Originally Posted By: PT1
The Fiat deal has been approved at all levels except the Hedge funds who wanted a larger percentage than all other participants. This chap 11 will allow the deal to be completed and rid them of the hedge fund guys stoopid demands. Then Chrysler will come back with the same deal as before...minus some bondholders & Wall St. fund managers. The US Govt will give them $4billion to make it through the Chap 11 proceedings and $4 bil once they emerge. This will be very interesting of the bondholders & hedge fund guys don't sue. But I doubt they can if Chrysler is in Chap11. Then the bondholders will get what the Judge gives them and have no recourse to hold anyone hostage.
Chrysler better not ever try to go back to the bond market to get more capital, because no one in his right mind will ever loan them a cent again.
Bankruptcy laws, for the last couple centuries, have established a hierarchy of which creditors get paid first. Obama turned this hierarchy upside down.
Chrysler is not the only company that will be hurt. All interest rates on corporate bonds will climb higher than they would otherwise be. The financial advisors who help people planning for retirement and those already retired will strongly recommend that they stay away from corporate bonds. Pension funds and high-grade mutual funds will stay away.
Imagine, if you will, the best-managed and most stable company in the world. Let's just pick Proctor & Gamble, for instance... been around for a century, always makes a profit, always pays its debts. Even companies like P&G will have to pay much higher rates if they go to the bond markets for capital, thanks to Barack Obama.

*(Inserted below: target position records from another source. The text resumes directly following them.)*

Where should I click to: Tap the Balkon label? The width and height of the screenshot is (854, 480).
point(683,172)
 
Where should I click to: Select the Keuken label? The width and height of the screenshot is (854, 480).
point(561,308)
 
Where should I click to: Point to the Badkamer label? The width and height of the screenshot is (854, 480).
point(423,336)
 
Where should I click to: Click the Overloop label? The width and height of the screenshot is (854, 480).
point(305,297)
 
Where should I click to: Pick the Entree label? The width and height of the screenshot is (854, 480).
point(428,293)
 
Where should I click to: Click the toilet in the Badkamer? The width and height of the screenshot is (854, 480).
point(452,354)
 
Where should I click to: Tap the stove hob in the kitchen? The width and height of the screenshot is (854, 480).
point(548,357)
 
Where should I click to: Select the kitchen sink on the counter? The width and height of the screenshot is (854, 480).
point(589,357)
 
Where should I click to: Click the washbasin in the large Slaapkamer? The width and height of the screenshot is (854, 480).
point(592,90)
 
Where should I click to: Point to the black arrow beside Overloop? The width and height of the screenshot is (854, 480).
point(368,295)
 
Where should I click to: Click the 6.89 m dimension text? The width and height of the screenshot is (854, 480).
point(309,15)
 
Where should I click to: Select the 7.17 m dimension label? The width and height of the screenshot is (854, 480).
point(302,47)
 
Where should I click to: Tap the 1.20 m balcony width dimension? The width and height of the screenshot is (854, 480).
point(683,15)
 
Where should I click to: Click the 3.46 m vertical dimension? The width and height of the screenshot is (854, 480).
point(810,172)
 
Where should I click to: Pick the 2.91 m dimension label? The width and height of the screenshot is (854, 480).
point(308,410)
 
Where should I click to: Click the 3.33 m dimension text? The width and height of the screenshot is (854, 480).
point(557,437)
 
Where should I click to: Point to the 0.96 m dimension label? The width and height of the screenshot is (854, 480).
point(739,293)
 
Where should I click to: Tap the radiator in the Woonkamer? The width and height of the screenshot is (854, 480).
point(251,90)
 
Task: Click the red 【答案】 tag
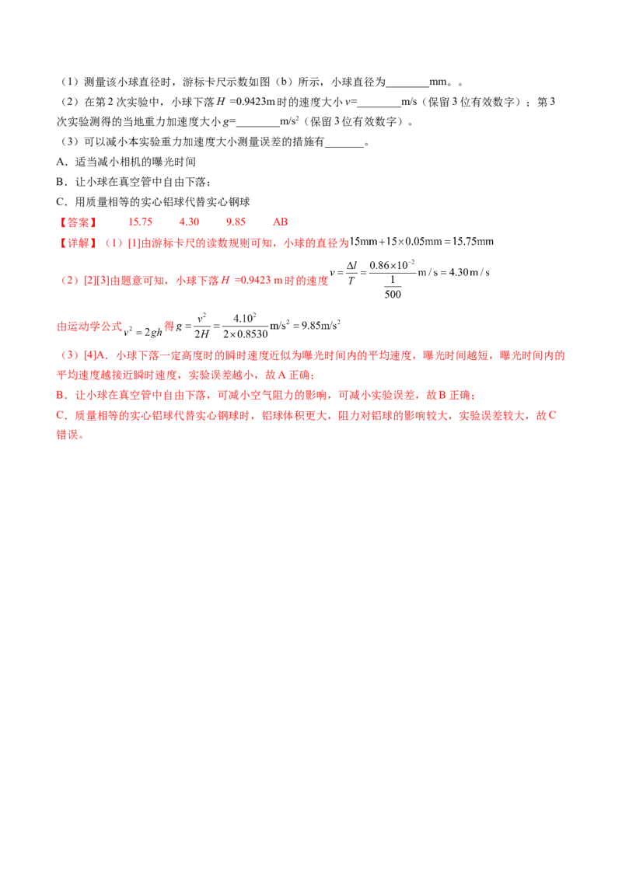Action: pyautogui.click(x=76, y=222)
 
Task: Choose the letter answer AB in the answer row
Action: pyautogui.click(x=280, y=222)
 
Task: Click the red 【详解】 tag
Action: pyautogui.click(x=76, y=243)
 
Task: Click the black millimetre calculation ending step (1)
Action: pyautogui.click(x=425, y=243)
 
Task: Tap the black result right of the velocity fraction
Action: pyautogui.click(x=454, y=274)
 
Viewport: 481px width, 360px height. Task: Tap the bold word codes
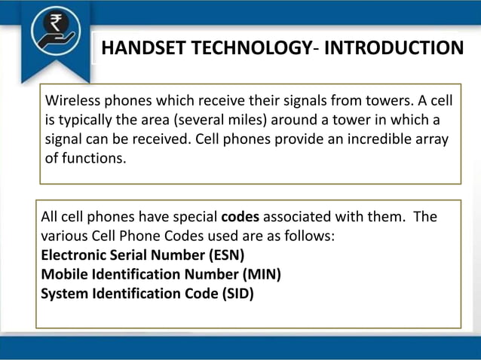[x=240, y=217]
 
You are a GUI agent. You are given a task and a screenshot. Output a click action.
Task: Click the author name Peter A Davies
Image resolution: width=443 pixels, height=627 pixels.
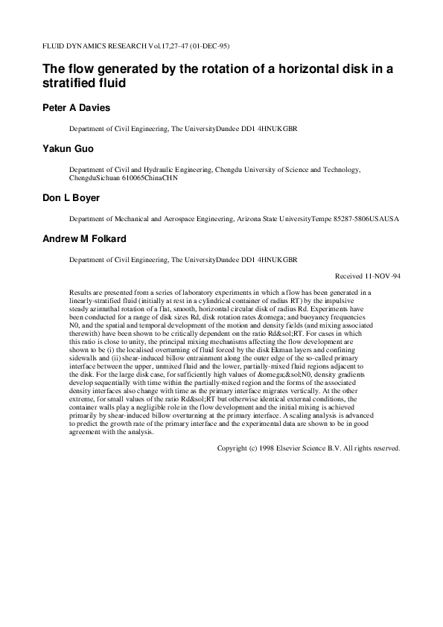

One other impact -- even more companies will cancel any expansion plans they might have in the US, and will instead direct these investments to their overseas subsidiaries. They will be able to borrow at lower cost, and they will not have to pay the higher taxes and meet the stiffer regulatory burdens being imposed by Obama. So the Chrysler bankruptcy scheme will encourage job creation in other countries at the expense of jobs in the US.